Biological research on soil and soil organisms has proven beneficial to the system of organic farming. Varieties of bacteria and fungi break down chemicals, plant matter and animal waste into productive soil nutrients. In turn, the producer benefits by healthier yields and more arable soil for future crops. Furthermore, a 21-year study was conducted testing the effects of organic soil matter and its relationship to soil quality and yield. Controls included actively managed soil with varying levels of manure, compared to a plot with no manure input. After the study commenced, there was significantly lower yields on the control plot when compared to the fields with manure. The concluded reason was an increased soil microbe community in the manure fields, providing a healthier, more arable soil system.

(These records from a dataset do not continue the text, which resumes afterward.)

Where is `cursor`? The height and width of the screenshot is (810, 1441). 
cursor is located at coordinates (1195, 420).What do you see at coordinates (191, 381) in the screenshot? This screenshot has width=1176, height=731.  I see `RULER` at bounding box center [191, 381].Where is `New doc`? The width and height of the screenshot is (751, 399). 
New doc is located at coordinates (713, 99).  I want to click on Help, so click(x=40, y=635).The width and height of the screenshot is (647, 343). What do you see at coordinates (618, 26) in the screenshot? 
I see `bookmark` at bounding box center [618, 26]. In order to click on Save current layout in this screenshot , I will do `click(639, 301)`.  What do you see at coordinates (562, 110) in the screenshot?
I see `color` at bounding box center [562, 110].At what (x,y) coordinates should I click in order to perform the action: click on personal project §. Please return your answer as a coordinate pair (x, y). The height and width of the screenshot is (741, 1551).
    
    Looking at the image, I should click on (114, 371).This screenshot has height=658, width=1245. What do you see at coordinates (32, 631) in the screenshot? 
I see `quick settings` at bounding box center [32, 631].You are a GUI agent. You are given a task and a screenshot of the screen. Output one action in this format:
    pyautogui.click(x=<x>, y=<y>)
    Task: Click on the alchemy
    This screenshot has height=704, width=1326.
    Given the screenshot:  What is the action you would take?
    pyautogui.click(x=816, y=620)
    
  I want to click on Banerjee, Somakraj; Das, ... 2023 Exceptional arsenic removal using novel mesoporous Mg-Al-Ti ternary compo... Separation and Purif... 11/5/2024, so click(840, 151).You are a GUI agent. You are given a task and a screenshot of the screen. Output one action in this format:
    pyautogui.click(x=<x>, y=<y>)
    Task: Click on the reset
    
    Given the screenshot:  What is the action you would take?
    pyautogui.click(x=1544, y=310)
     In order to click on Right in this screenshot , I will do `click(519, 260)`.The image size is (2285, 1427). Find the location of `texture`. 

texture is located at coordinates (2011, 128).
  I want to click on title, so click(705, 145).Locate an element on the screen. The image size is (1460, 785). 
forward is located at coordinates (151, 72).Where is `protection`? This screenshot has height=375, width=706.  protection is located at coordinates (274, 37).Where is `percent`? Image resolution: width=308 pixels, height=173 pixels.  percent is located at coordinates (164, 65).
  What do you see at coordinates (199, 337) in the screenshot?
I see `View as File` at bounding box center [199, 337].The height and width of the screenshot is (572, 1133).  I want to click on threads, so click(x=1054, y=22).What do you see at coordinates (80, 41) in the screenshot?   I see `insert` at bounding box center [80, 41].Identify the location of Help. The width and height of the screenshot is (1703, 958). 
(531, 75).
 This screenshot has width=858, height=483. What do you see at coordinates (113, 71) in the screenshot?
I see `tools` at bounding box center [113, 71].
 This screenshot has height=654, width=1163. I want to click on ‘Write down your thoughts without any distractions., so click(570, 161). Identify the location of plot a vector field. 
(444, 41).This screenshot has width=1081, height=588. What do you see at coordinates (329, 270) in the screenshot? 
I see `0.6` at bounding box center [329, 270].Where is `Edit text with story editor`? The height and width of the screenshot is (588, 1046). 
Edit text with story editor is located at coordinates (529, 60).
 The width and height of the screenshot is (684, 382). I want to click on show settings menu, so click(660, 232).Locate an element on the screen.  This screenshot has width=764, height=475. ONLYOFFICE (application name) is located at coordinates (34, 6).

==Detriments to biodiversity through organic farming==

Organic farming practices still require active participation from the farmer to effectively boost biodiversity. Making a switch to organic farming methods does not automatically guarantee improved biodiversity. Pro-conservation ethics are required to create arable farm land that generates biodiversity. Conservationist ideals are commonly overlooked because they require additional physical and economical efforts from the producer.
Common weed-removal processes like undercutting and controlled burning provides little opportunity for species survival, and often leads to comparable populations and richness to conventionally managed landscapes when performed in excess. Another common process is the addition of biotopes in the form of hedgerows and ponds to further improve species richness. Farmers commonly make the mistake of over-using these resources for more intense crop production because organic yields are typically lower. Another error comes from the over-stratification of biotopes. A series of small clusters does not provide adequate land area for high biodiversity potential.

== USDA guidelines==
The USDA's Agricultural Marketing Service published a Federal Register notice on 15 January 2016, announcing the National Organic Program (NOP) final guidance on Natural Resources and Biodiversity Conservation for Certified Organic Operations. Given the broad scope of natural resources which includes soil, water, wetland, woodland and wildlife, the guidance provides examples of practices that support the underlying conservation principles and demonstrate compliance with USDA organic regulations § 205.200. The final guidance provides organic certifiers and farms with examples of production practices that support conservation principles and comply with the USDA organic regulations, which require operations to maintain or improve natural resources. The final guidance also clarifies the role of certified operations (to submit an OSP to a certifier), certifiers (ensure that the OSP describes or lists practices that explain the operator's monitoring plan and practices to support natural resources and biodiversity conservation), and inspectors (onsite inspection) in the implementation and verification of these production practices.